Segment Start: The records
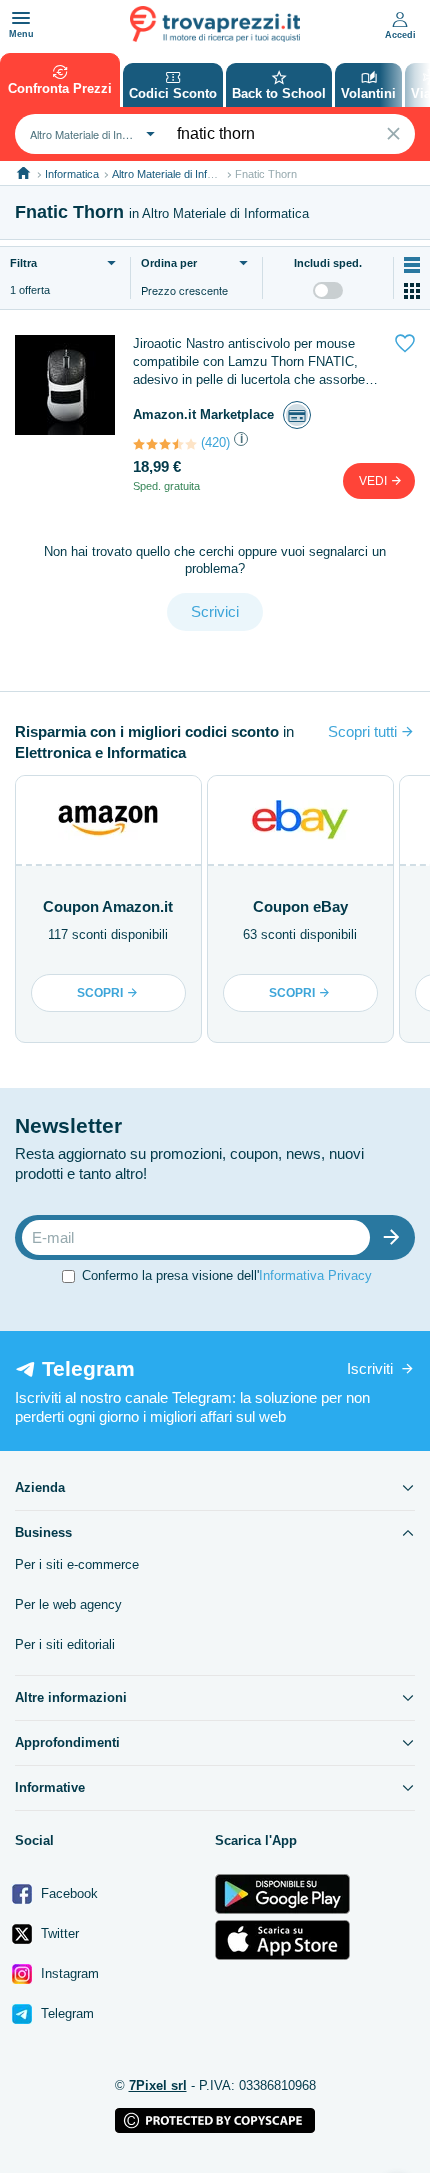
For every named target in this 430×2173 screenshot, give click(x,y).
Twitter (58, 1933)
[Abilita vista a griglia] (412, 291)
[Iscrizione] (396, 1237)
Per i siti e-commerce (77, 1564)
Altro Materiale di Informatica (180, 174)
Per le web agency (68, 1604)
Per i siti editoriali (65, 1644)
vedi (374, 481)
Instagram (68, 1973)
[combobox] (90, 134)
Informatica (72, 174)
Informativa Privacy (315, 1275)
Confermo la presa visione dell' (227, 1275)
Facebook (67, 1893)
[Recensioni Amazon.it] (165, 444)
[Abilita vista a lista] (412, 265)
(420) (215, 442)
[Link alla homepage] (23, 173)
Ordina (169, 263)
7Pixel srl (158, 2085)
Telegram (65, 2013)
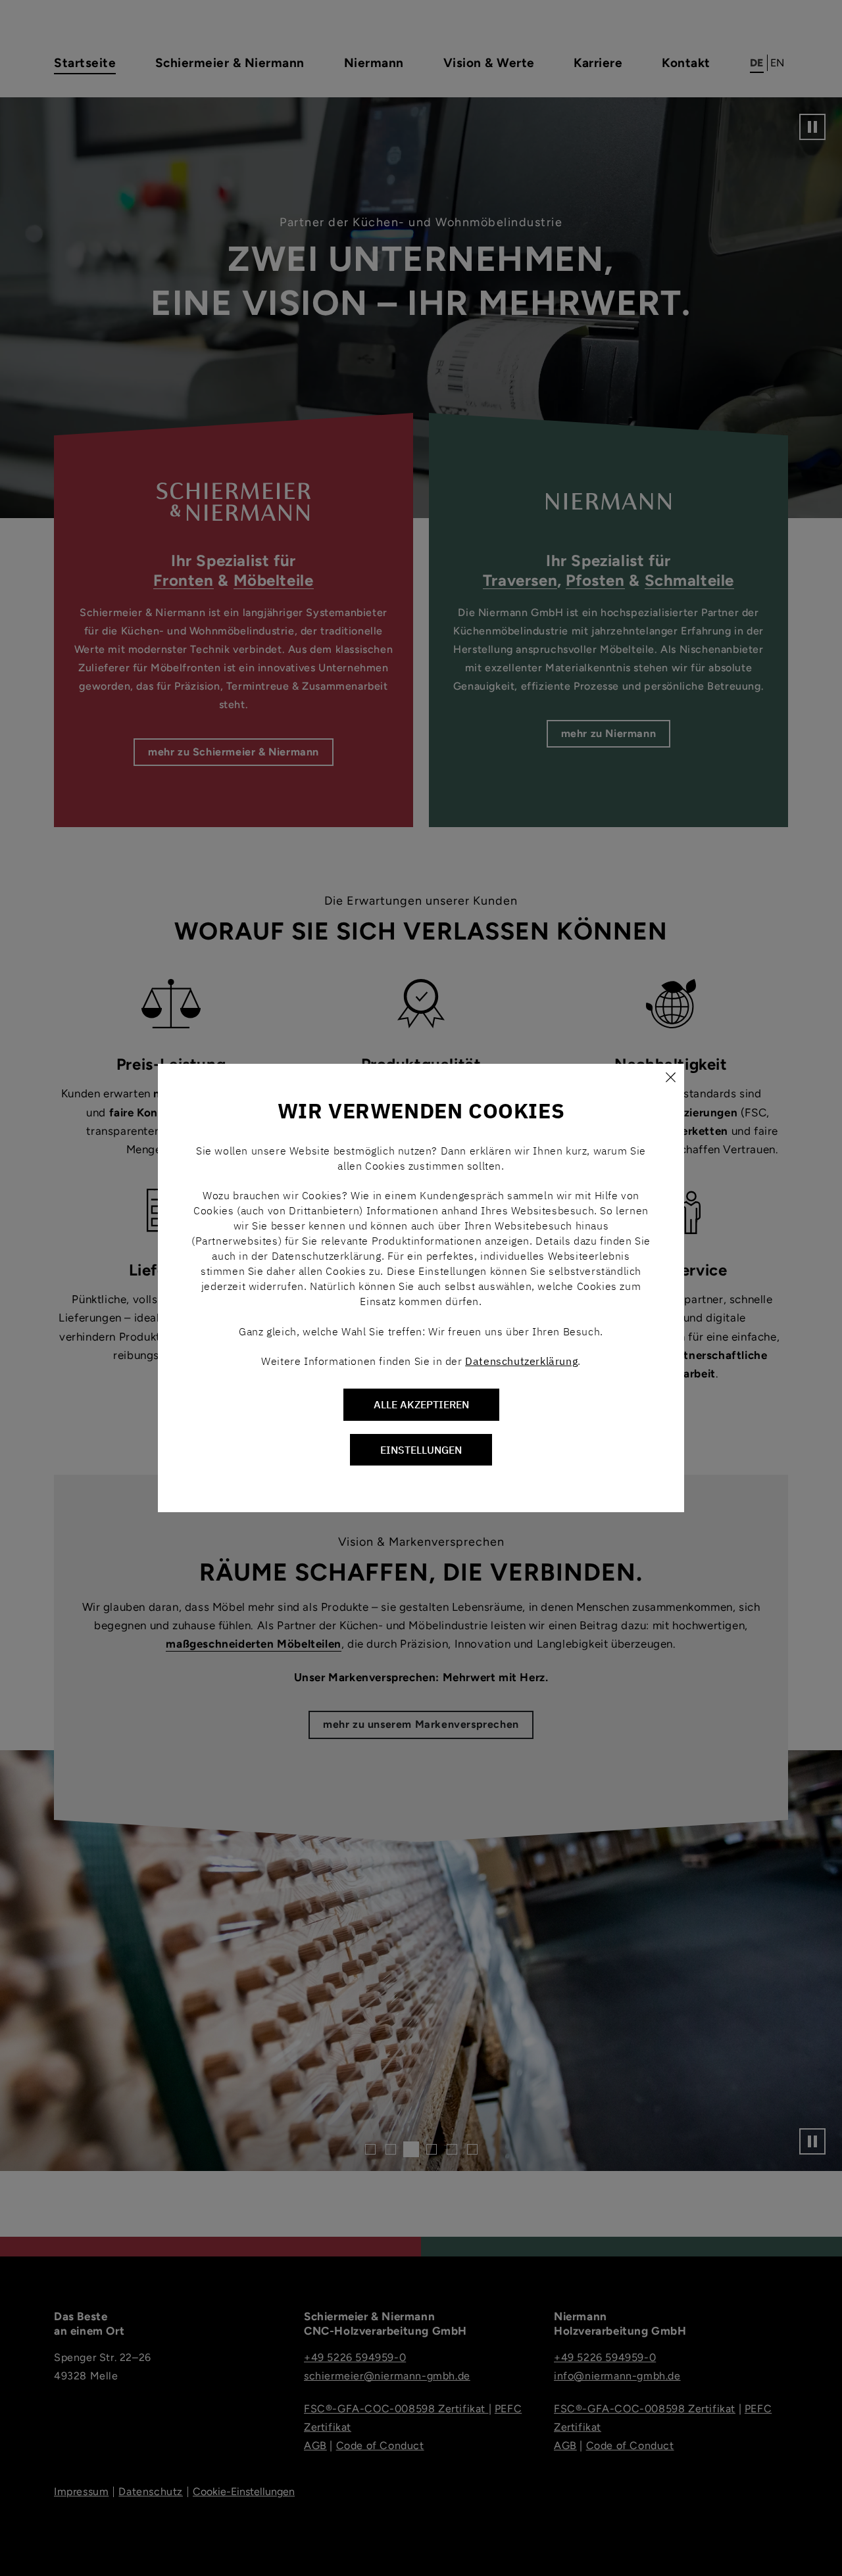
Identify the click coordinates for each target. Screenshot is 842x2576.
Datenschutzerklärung (521, 1361)
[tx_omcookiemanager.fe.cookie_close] (670, 1077)
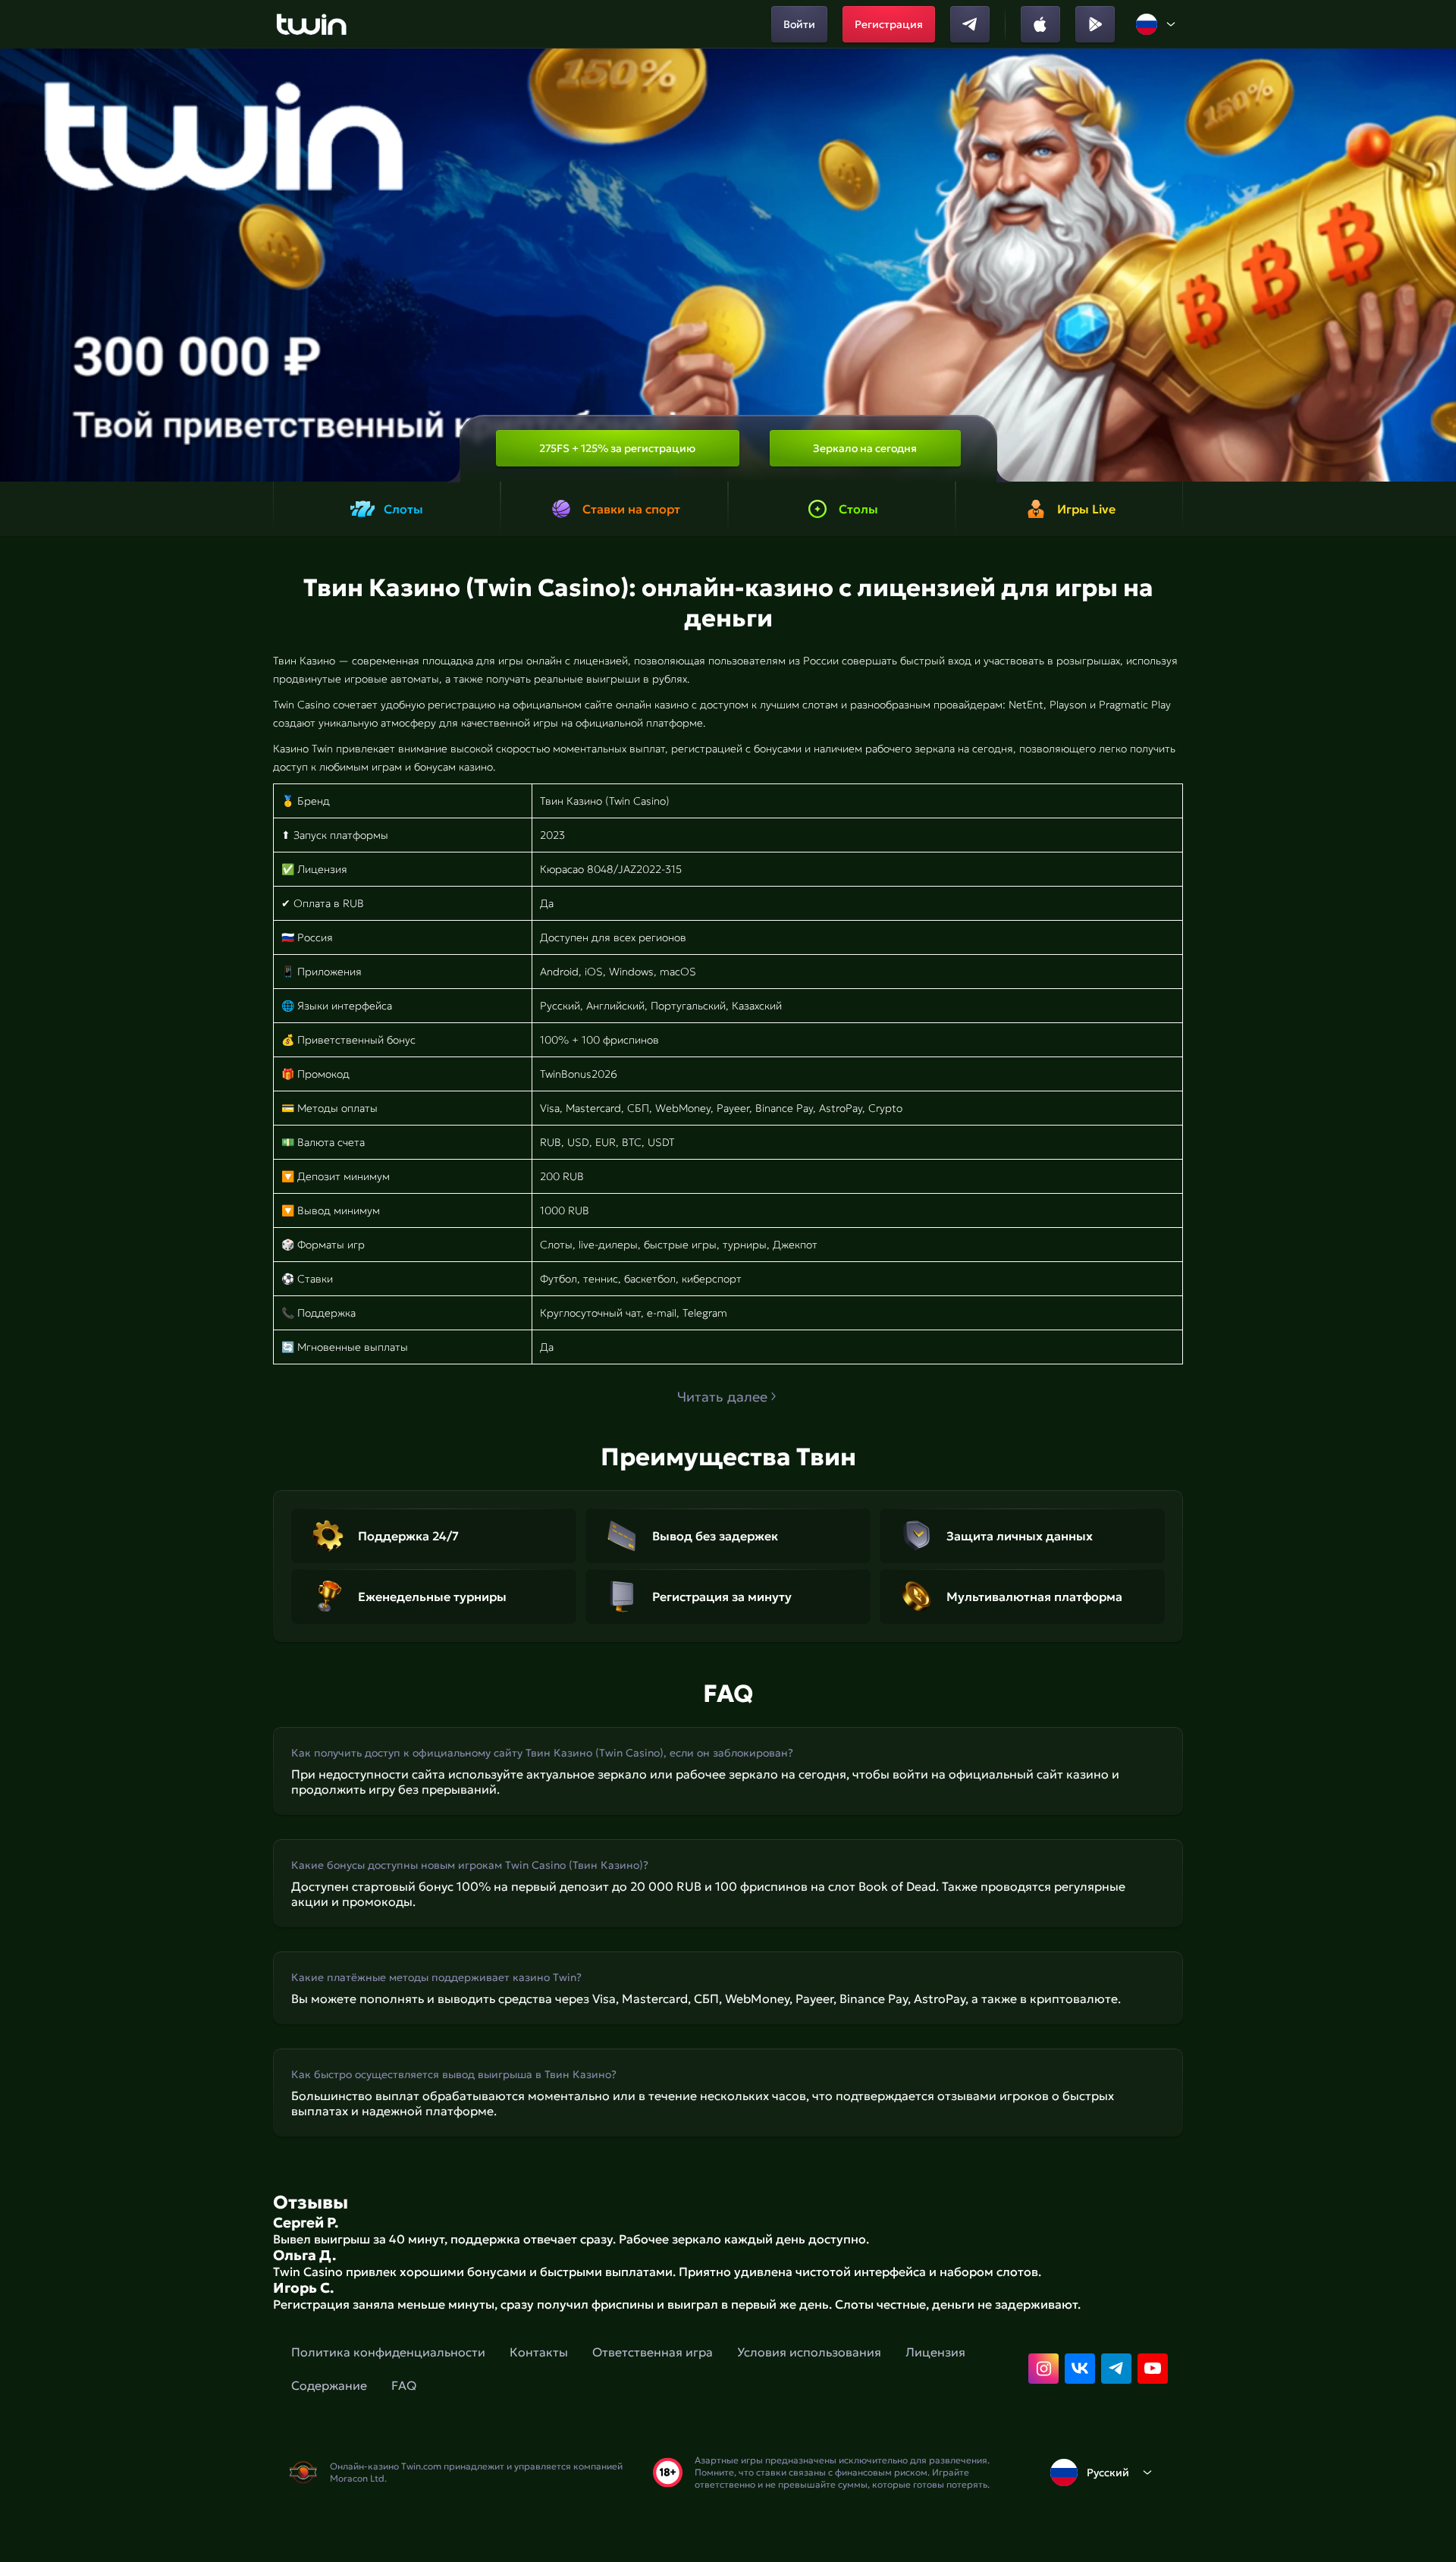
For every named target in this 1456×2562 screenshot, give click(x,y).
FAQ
Segment End: The records
## Exercise instructions
Above are the entries. Quote exactly the lines from the one bearing "[Abilita vista a griglia] (412, 291)" through the one bearing "[combobox] (90, 134)".

## Your solution
[Abilita vista a griglia] (412, 291)
[Iscrizione] (396, 1237)
Per i siti e-commerce (77, 1564)
Altro Materiale di Informatica (180, 174)
Per le web agency (68, 1604)
Per i siti editoriali (65, 1644)
vedi (374, 481)
Instagram (68, 1973)
[combobox] (90, 134)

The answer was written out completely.